Bolle di Magadino: was gibt es zu sehen und wie man dorthin kommt

Bolle di Magadino: Alles was Sie für einen Besuch des kantonalen Naturschutzgebiets auf der Magadinoebene wissen müssen.

Die Bolle di Magadino ist ein kantonales Naturschutzgebiet und eine der neun Auenlandschaften der Schweiz, von internationaler Bedeutung. Sie befinden sich auf der Magadionebene, zwischen den Mündungen der Flüsse Ticino und Verzasca und überblicken den Lago Maggiore. Entstanden aus dem ständigen Austausch zwischen Land und Wasser, sind sie der bevorzugte Lebensraum von Tieren und Pflanzen, die typisch für Feuchtgebiete sind, und ein sehr wichtiger Rastplatz für zahlreiche Zugvogelarten.

Bolle di Magadino

Anfahrt: Die Bolle di Magadino sind von Magadino und Gordola aus erreichbar. Magadino ist mit dem Schiff 20 Minuten und Gordola 10 Minuten mit dem Zug von Locarno entfernt.
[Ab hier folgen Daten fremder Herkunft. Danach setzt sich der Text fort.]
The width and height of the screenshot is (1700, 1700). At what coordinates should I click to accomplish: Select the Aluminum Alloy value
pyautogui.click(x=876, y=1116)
Von der Anlegestelle Magadino sind es 5 Minuten zu Fuss bis zum Naturlehrpfad Bolle Meridionali. Vom Bahnhof Gordola sind es etwa 15 Minuten bis zum Eingang der Bolle Settentrionali.
Die Besichtigung: Die Bolle di Magadino können dank den Lehrpfaden und den Informationstafeln in italienischer, deutscher und englischer Sprache, die entlang der Wanderwege zu finden sind, auf eigene Faust besichtigt werden. Alternativ können Sie auch eine Führung auf Italienisch, Deutsch oder Französisch buchen. Die Bolle di Magadino können während dem ganzen Jahr besucht werden.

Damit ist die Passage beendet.